◆ Written problem ◆
Count the lines of the listing below that contain the word "Toggle". Give only the number.

◆ Information supplied ◆
┏━━

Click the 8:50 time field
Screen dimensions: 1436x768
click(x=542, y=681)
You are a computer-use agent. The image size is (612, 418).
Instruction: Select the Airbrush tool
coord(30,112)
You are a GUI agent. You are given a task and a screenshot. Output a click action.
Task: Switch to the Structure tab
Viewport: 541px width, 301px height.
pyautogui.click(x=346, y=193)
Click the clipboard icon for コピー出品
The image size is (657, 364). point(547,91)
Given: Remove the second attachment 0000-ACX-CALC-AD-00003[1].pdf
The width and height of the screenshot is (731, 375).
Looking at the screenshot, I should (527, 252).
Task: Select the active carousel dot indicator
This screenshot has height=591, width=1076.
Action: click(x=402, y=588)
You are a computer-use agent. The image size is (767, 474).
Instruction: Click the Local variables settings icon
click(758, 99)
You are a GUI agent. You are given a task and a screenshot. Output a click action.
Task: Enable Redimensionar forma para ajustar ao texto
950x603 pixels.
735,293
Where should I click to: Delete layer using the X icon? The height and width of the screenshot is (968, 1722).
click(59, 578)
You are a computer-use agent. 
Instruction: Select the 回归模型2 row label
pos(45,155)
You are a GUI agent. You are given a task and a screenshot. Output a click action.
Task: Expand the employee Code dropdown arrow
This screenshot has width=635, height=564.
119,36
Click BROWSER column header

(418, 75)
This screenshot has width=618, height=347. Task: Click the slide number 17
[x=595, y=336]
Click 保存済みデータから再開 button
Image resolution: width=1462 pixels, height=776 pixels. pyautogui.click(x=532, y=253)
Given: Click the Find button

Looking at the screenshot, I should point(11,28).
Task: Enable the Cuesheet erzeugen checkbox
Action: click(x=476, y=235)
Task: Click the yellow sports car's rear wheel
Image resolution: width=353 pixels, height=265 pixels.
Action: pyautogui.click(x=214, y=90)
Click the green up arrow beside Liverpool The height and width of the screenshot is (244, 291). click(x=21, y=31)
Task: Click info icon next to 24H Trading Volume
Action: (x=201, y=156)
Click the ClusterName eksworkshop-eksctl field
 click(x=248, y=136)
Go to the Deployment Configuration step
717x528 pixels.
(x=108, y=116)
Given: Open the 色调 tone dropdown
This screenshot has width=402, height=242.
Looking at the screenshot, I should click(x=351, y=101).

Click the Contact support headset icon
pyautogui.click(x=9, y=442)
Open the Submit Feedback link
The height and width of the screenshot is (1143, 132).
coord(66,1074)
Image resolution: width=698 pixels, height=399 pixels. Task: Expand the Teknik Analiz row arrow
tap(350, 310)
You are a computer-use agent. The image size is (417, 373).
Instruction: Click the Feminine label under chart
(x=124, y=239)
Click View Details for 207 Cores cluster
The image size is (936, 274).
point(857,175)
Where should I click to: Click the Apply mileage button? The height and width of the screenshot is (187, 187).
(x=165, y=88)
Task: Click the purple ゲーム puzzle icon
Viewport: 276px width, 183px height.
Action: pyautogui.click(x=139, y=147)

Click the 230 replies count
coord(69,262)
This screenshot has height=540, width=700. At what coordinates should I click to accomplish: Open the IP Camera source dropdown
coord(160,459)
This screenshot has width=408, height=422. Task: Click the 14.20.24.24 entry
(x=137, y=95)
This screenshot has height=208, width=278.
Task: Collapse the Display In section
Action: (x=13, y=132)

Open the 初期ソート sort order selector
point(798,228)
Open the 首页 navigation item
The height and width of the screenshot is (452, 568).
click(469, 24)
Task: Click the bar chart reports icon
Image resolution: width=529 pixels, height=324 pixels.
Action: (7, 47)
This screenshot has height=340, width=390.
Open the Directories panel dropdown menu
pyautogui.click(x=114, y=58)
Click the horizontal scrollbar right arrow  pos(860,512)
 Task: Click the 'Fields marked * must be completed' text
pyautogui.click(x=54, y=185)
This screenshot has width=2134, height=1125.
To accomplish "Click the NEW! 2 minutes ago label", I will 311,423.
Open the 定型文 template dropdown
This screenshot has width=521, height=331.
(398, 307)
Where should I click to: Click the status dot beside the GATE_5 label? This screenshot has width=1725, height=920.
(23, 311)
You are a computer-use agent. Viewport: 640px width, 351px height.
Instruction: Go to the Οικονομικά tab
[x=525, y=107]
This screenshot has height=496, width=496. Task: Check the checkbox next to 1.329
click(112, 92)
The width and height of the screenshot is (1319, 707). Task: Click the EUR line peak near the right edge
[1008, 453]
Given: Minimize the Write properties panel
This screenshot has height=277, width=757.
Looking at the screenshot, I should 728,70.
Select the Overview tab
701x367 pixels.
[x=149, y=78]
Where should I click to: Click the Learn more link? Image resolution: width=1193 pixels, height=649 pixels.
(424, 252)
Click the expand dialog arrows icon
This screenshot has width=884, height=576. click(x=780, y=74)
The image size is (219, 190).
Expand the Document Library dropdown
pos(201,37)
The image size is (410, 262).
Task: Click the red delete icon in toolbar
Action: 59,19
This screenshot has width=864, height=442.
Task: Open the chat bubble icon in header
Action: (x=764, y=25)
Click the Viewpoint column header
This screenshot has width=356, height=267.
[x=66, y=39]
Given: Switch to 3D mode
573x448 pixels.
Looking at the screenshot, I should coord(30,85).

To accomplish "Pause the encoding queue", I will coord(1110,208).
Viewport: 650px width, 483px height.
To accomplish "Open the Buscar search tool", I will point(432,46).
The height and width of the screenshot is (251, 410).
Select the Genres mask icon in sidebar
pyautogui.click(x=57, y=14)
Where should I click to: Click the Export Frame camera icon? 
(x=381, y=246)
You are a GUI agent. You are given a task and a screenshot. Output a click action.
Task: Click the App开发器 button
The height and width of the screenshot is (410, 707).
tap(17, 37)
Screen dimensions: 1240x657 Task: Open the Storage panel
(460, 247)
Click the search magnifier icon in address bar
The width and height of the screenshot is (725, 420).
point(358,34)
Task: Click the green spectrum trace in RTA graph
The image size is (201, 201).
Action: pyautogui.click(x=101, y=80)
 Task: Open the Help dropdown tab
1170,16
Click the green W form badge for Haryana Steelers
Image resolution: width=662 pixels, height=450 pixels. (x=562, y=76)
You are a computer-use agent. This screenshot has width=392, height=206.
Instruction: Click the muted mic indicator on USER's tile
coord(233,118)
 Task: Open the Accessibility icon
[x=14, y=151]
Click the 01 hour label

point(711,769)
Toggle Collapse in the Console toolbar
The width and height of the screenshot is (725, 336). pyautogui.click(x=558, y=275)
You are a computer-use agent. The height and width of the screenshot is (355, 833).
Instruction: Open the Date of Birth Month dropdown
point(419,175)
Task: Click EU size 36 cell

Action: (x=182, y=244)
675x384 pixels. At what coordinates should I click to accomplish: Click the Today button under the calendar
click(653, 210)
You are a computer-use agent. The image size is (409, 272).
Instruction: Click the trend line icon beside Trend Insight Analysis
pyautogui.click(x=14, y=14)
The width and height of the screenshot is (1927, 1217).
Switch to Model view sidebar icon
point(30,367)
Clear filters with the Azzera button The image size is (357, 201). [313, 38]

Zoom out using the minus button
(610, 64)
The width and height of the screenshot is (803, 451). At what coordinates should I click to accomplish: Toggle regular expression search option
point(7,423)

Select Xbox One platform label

┗━━

◆ Finished answer ◆
2